Der UN-Ausschuss gegen Folter (CAT) hat Südkorea und Japan zur Revision ihrer Vereinbarungen zur Frage der Sexsklaverei durch das japanische Militär im Zweiten Weltkrieg geraten.
Das UN-Vertragsorgan gab in einem Bericht bekannt, der Ausschuss heiße die bilateralen Einigungen willkommen, diese seien im Hinblick auf die Entschädigung und Rehabilitation der Opfer sowie die Aufklärung der Wahrheit aber nicht ausreichend.
In dem Bericht hieß es unter anderem, das Augenmerk richte sich insbesondere darauf, dass noch 38 Opfer lebten.
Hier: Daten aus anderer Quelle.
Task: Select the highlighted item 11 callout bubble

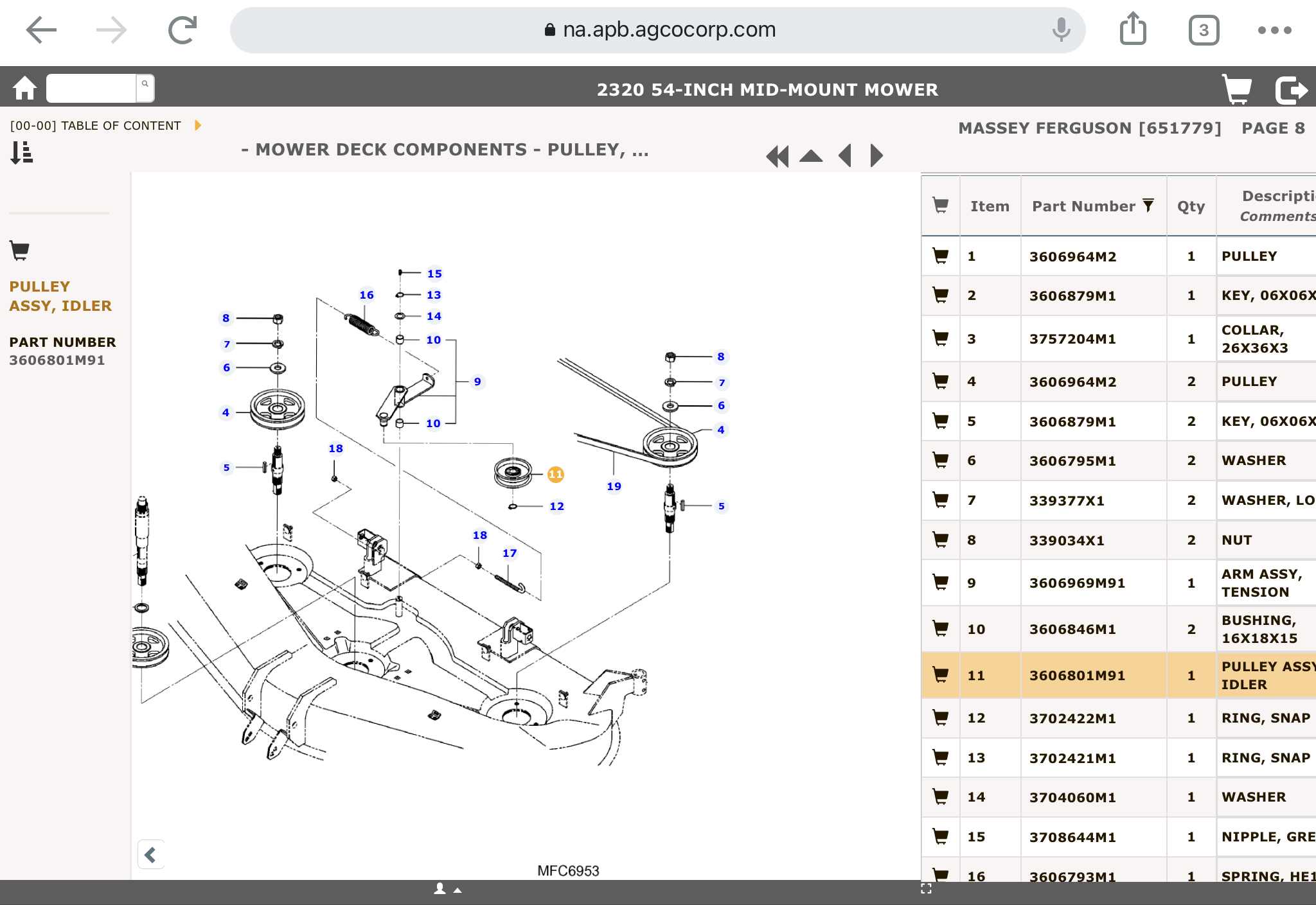Action: tap(555, 475)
Gemäß Artikel 14 des Übereinkommens der Vereinten Nationen gegen Folter, der die Entschädigung der Opfer festschreibe, seien die Vereinbarungen zwischen Südkorea und Japan weder vom Ausmaß her noch inhaltlich ausreichend.
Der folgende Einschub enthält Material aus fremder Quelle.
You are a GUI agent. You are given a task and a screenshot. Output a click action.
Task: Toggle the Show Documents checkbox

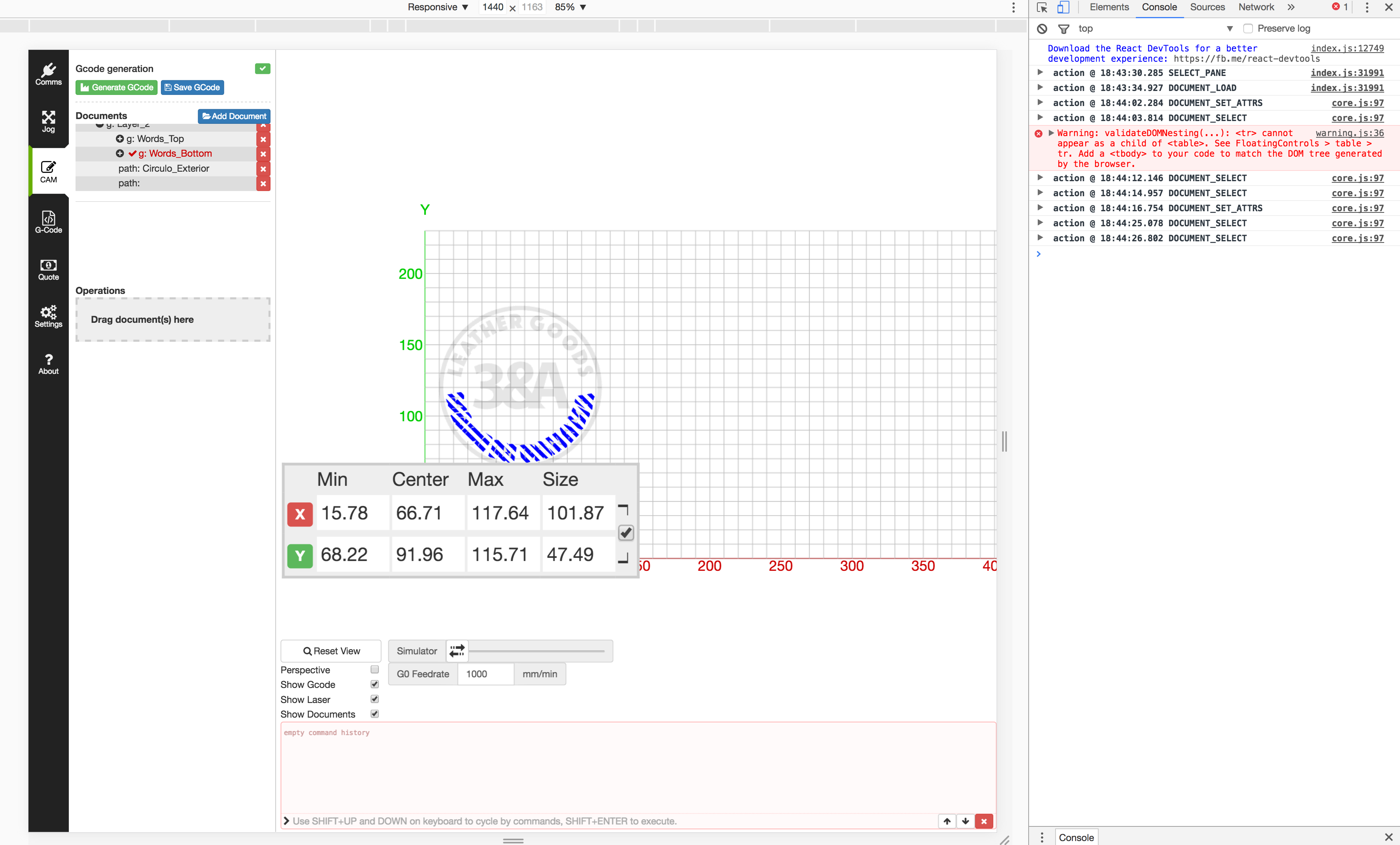point(375,714)
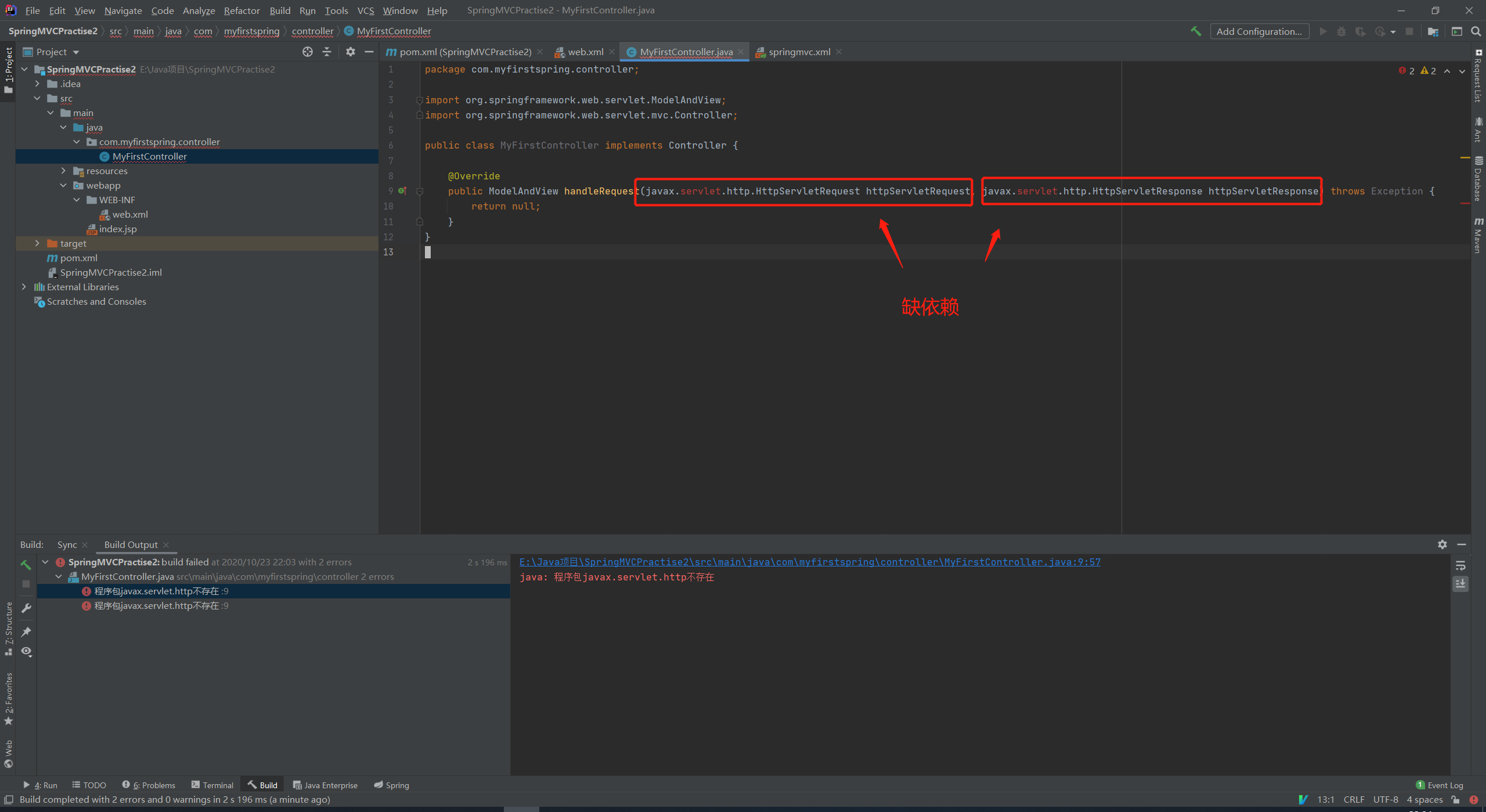Image resolution: width=1486 pixels, height=812 pixels.
Task: Click the Build panel wrench icon
Action: 26,608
Beobachter meinen, dass der UN-Ausschuss de facto neue Verhandlungen zwischen beiden Ländern gefordert habe.
Der UN-Ausschuss hatte 2013 in einem Bericht ebenfalls betont, dass das grundlegende Bewusstsein der japanischen Regierung in dieser Frage für die Opfer sehr wichtig sei. Es müsse unbedingt eine offizielle Entschuldigung der Regierung in Tokio erfolgen, habe es geheißen.